Zawędrowali do Ameryki Północnej przez Beringię. Tak uczeni nazywają dzisiejszą Zatokę Beringa łączącą Syberię z Alaską. Tyle, że w zamierzchłej przeszłości nie była zalana wodami oceanu. Tworzyła lądowy pomost między dwoma kontynentami, umożliwiając prehistoryczną wędrówkę ludów.
– Identyfikacja DNA potwierdziła nasze wcześniejsze przypuszczenia, że Bajkał był jedną z kolebek amerykańskich Indian. Ponadto udowodniła, że ich przodkowie byli ludem bardzo mobilnym, który zamieszkiwał rozleglejsze terytoria niż mogliśmy dotychczas udowodnić – powiedziała magazynowi „Science” genetyk Jennifer Raff z Uniwersytetu Kansas.

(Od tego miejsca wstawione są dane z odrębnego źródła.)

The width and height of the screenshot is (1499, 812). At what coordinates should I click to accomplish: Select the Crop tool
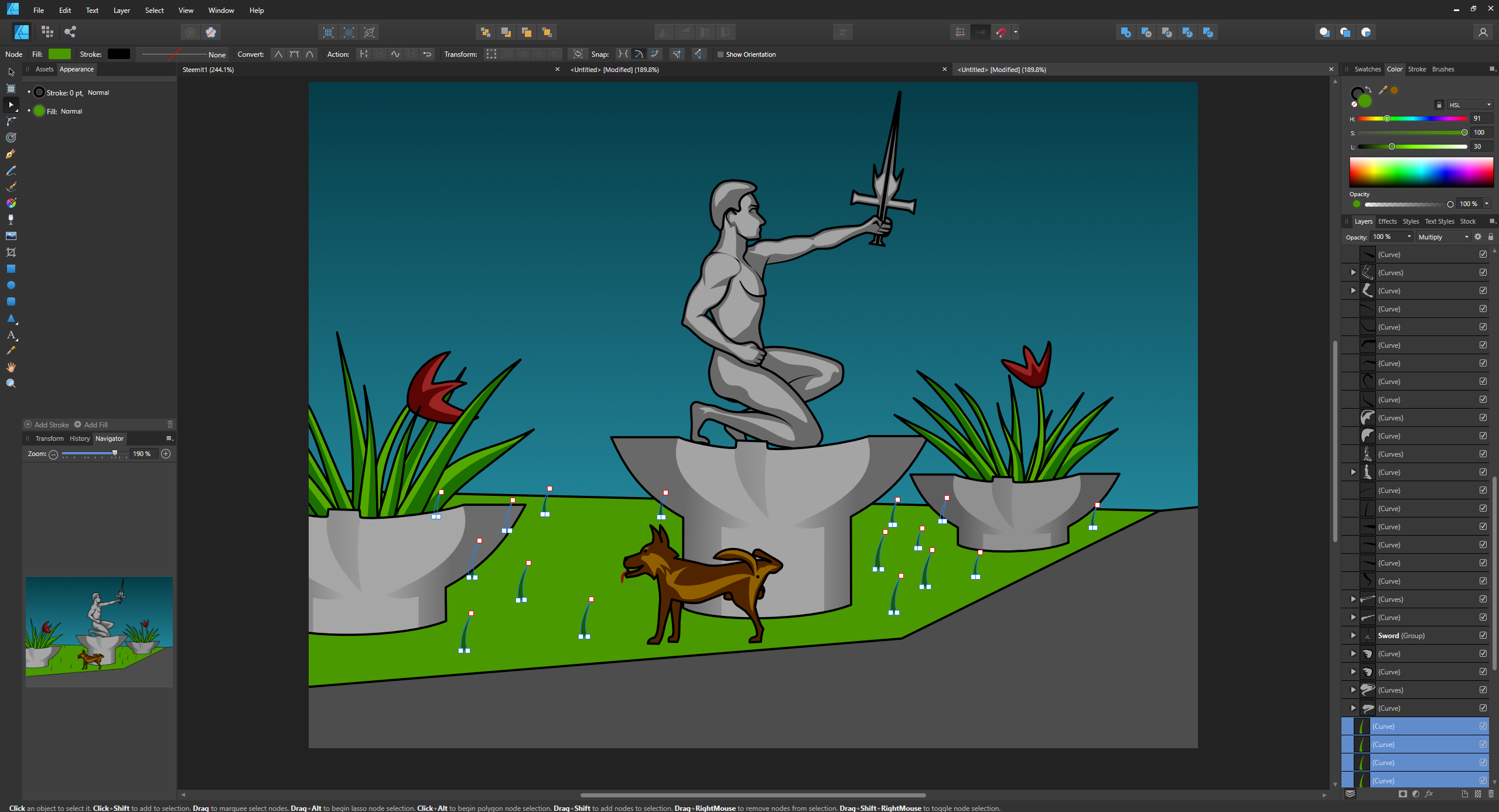click(x=11, y=252)
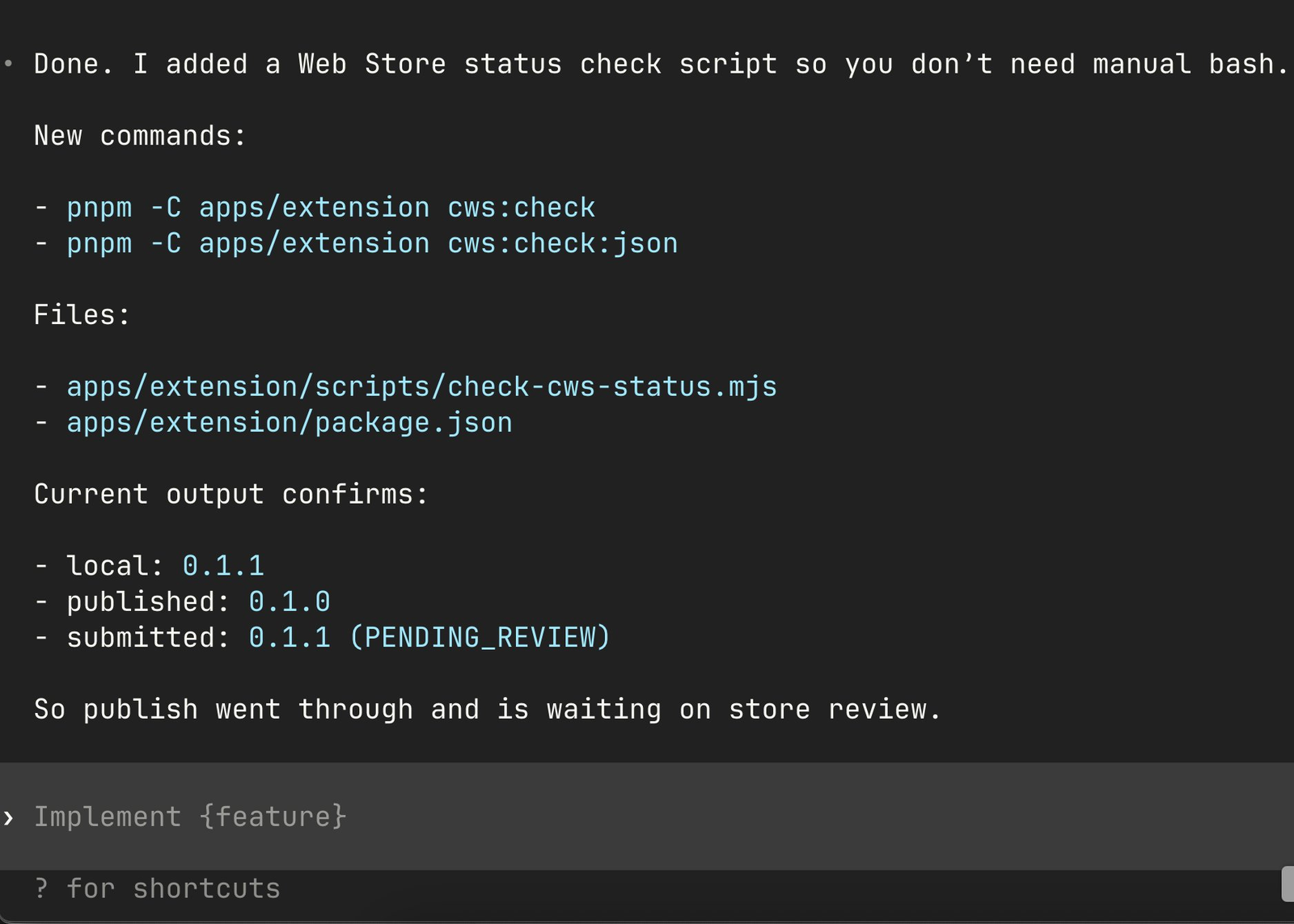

Wędrówka do Ameryki rozpoczęła się 20 tys. lat p.n.e. Przodkowie Indian powoli migrowali ze Wschodniej Azji, po czym przez Beringię dostali się na inny kontynent. – Jednak długi czas nie mogliśmy sprecyzować, ani obszarów zamieszkania, ani kierunków i tras migracji – wyjaśnia Raff.
Opinię amerykańskiej koleżanki potwierdza niemiecki archeogenetyk Johannes Krause. Dyrektor Instytutu Historii Człowieka Maksa Plancka mówi o bajkalskim odkryciu: – Wskazuje, że praindianie żyli o wiele dalej od Beringii niż przypuszczali naukowcy.
Krause potwierdził redakcji „Science”, że identyfikacja DNA to dzieło przypadku. Od czasu gdy sowieccy archeolodzy wykopali artefakty, ząb przeleżał dziesięciolecia w zakurzonym pudle, na zapomnianej półce magazynu akademii nauk. Został odnaleziony niedawno i przekazany do badań w Instytucie Maksa Plancka.
– Byłem nastrojony sceptycznie – przyznał Krause, który kierował identyfikacją DNA. – Jednak okazało się, że chłodny klimat Syberii przez tysiąclecia zachował tak potrzebne nam dane – podsumował nieoczekiwany sukces archeogenetyk.